Dysfunctional glial glutamate transporters and over production of pro-inflammatory cytokines (including interleukin-1 beta, IL-1 beta) are two prominent mechanisms by which glial cells enhance neuronal activities in the spinal dorsal horn in neuropathic pain conditions. Endogenous molecules regulating production of IL-1 beta and glial glutamate functions remain poorly understood. In this study, we revealed a dynamic alteration of GSK3 beta activities and its role in regulating glial glutamate transporter 1 (GLT-1) protein expression in the spinal dorsal horn and nociceptive behaviors following the nerve injury. Specifically, GSK3 beta was expressed in both neurons and astrocytes in the spinal dorsal horn. GSK3 beta activities were suppressed on day 3 but increased on day 10 following the nerve injury. In parallel, protein expression of GLT-1 in the spinal dorsal horn was enhanced on day 3 but reduced on day 10. In contrast to these time-dependent changes, the activation of astrocytes and over-production of IL-1 beta were found on both day 3 and day 10. Meanwhile, thermal hyperalgesia was observed from day 2 through day 10 and mechanical allodynia from day 4 through day 10. Pre-emptive pharmacological inhibition of GSK3 beta activities significantly ameliorated thermal hyperalgesia and mechanical allodynia at the late stage but did not have effects at the early stage.
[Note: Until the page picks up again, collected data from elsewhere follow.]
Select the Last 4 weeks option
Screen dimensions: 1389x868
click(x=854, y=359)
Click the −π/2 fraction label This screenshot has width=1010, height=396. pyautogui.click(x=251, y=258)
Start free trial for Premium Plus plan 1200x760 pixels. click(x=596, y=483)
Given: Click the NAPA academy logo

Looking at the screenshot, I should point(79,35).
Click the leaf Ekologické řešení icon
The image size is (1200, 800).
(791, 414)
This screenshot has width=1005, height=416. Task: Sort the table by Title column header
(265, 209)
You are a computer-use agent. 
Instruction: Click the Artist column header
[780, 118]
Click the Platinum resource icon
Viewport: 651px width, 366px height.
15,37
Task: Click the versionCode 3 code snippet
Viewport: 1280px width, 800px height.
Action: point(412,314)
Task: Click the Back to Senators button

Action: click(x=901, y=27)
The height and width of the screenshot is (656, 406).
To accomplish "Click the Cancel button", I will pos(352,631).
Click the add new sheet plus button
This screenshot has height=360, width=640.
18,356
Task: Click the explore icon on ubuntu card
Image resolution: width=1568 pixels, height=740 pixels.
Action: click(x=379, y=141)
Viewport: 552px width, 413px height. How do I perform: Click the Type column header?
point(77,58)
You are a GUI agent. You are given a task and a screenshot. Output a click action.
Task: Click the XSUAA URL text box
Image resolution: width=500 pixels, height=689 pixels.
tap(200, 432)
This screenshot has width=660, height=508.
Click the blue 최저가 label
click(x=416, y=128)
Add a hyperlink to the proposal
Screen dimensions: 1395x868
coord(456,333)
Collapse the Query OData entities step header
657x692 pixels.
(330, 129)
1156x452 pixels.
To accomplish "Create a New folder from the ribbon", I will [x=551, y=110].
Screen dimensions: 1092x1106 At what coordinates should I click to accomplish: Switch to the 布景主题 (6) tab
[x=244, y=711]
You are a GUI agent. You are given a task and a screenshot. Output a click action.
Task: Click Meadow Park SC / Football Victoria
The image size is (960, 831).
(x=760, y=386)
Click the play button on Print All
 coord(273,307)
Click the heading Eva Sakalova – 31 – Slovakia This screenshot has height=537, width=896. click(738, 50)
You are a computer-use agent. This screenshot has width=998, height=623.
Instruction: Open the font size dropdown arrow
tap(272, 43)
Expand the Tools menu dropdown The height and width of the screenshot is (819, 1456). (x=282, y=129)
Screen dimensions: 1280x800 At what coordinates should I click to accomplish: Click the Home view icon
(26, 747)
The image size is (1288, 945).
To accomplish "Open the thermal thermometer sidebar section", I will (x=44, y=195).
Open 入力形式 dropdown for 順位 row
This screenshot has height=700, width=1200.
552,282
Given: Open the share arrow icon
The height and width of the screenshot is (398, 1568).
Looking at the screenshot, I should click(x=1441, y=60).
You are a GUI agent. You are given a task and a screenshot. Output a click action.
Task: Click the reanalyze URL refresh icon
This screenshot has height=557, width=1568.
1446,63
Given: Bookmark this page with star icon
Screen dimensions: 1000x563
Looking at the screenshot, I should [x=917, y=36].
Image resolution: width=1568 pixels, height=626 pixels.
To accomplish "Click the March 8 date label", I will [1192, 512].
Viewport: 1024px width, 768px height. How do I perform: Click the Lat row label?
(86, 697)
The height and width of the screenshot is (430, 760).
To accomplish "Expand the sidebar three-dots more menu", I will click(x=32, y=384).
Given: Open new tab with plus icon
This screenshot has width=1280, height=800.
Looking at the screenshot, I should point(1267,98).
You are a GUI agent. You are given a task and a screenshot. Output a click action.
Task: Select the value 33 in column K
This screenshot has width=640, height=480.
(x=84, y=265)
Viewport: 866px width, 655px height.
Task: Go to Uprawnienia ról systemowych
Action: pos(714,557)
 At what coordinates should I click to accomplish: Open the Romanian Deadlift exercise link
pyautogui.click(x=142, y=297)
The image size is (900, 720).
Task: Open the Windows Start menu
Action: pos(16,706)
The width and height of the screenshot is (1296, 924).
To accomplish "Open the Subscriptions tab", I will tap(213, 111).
These were accompanied with the suppression of GSK3 beta activities, prevention of decreased GLT-1 protein expression, inhibition of astrocytic activation, and reduction of IL-beta in the spinal dorsal horn on day 10. These data indicate that the increased GSK3 beta activity in the spinal dorsal horn is attributable to the downregulation of GLT-1 protein expression in neuropathic rats at the late stage. Further, we also demonstrated that the nerve-injury-induced thermal hyperalgesia on day 10 was transiently suppressed by pharmacological inhibition of GSK3 beta. Our study suggests that GSK3 beta may be a potential target for the development of analgesics for chronic neuropathic pain. Published by Elsevier Inc.